Park, whose 2004 Cannes Grand Prix winner "Old Boy" went a long way in opening the sluice gates for Korean filmmakers on the French Riviera and culminated in Bong Joon-ho's famous Palme d'Or win triumph with "Parasite", premiered his latest film, "Decision to Leave", here on Monday.

He does not accept that "Decision to Leave", which isn't as erotic as his 2016 competition title "The Handmaiden" nor as violent as "Old Boy", is all that different from the other films that make up his celebrated oeuvre.

"This question would not have arisen at all had this been a film by some other director," he says. "I met distributors from across the world here yesterday and some of them suggested that 'Decision to Leave' marks a new development in my career."

"I contradicted them. I certainly wanted to make a film for adults. But a film for adults does not necessarily mean an erotic or graphically violent film," asserts Park.

"Decision to Leave" has been enthusiastically received here. It is likely to continue to be in Palme d'Or reckoning as the 75th Cannes Film Festival begins to wind down and the Vincent Lindon-led jury sits down to pick the eventual winners. Park is, of course, no stranger to prizes in Cannes. His 2009 film "Thirst" won a Jury Prize here.

"Decision to Leave" focuses on a relationship that blossoms between a straight-laced and committed Busan detective (played by Park Hae-il) and a Chinese woman suspected of the murder of her Korean husband, who falls to his death from a mountain. The role of the Chinese woman is essayed by Tang Wei, the star of Ang Lee's "Lust, Caution".

The striking richness and depth of Park Chan-wook's visual palette are intact in his new film, which establishes the contrast between a mountain and a sea as a reflection of the differences that separate the policeman and the murder suspect.

"Yes, the mountain and the sea are omnipresent in the film," says the director. "Like the two characters at the heart of the story, they keep changing colours according to the weather," he explains. "That is how light works. Even a blue dress might appear green or turquoise as the light changes."

About his penchant for screen violence, of which there is only a sparing use in "Decision to Leave", Park says: "There are many directors who excel at filming the action on the big screen. So, I have always made it a point to stick to my own style the violence I put on the screen is often not pretty at all, but it is essential to the situation."

Asked if the shifting love story in "Decision to Leave" has any personal basis, Park is quick to point out that he isn't the sort of filmmaker who turns to his own life for inspiration.

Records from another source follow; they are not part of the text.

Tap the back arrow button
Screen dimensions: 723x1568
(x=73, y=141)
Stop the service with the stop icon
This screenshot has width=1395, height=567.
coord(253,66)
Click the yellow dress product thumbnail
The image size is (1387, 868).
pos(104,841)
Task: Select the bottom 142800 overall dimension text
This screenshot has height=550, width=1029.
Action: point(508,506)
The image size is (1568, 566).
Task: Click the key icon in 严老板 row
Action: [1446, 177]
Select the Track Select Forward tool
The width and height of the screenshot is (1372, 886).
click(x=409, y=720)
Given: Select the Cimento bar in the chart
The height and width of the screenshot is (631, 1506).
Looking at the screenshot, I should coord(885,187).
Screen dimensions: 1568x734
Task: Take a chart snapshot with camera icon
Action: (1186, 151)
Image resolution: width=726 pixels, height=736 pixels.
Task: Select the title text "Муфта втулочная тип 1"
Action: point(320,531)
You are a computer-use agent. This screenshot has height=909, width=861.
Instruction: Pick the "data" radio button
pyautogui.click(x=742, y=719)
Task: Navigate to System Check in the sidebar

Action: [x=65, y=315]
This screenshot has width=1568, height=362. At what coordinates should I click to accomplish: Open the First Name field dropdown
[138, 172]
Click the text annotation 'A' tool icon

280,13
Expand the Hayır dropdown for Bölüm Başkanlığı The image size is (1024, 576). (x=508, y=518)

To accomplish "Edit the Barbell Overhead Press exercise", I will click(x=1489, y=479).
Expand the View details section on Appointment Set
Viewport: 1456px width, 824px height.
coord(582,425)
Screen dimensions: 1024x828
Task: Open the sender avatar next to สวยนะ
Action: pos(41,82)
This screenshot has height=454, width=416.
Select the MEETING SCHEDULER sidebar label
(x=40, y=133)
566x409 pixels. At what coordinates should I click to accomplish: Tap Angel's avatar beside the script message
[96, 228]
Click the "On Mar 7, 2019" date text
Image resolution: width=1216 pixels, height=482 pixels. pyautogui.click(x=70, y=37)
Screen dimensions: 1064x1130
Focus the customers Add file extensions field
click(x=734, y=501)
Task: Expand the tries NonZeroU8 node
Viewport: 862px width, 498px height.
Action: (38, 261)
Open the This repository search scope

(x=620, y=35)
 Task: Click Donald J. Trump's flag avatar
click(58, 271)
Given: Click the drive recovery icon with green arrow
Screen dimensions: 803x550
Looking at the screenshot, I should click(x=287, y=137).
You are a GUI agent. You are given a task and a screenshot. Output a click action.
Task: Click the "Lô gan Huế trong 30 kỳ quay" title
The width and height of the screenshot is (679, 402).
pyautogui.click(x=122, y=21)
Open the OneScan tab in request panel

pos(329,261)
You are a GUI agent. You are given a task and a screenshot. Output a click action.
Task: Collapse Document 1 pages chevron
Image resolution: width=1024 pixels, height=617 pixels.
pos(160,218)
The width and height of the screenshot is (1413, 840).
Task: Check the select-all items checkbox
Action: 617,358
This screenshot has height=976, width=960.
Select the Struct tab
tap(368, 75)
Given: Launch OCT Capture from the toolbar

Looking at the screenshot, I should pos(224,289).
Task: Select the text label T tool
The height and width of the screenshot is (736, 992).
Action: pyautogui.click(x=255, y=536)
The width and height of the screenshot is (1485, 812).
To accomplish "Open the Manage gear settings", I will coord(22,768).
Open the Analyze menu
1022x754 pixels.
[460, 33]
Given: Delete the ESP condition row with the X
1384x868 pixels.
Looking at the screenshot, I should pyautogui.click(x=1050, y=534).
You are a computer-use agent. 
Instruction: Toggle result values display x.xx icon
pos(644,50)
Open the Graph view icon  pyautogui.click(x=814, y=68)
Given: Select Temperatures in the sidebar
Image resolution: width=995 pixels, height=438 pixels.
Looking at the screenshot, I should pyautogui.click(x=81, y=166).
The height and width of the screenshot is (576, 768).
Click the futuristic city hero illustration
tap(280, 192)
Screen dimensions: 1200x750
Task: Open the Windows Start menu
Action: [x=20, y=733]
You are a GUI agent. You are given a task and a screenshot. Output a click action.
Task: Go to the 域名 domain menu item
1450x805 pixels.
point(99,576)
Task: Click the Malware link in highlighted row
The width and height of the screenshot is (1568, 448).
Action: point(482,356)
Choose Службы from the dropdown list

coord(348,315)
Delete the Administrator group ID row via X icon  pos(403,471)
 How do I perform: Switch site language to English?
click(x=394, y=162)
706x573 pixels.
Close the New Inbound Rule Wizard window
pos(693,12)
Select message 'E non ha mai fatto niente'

"I do not make films to reflect my life," he says. "I really do not know how much of my personality and thoughts have crept into 'Decision to Leave', but I agree that it is when people are in love that they are best able to reveal their inner selves."

Park points out that some journalists in Cannes have mentioned Alfred Hitchcock's "Vertigo" as similar to "Decision to Leave".

"I would like to tell them that I did not have Hitchcock's film, or any other film, in mind when 'Decision to Leave' was being written," he says.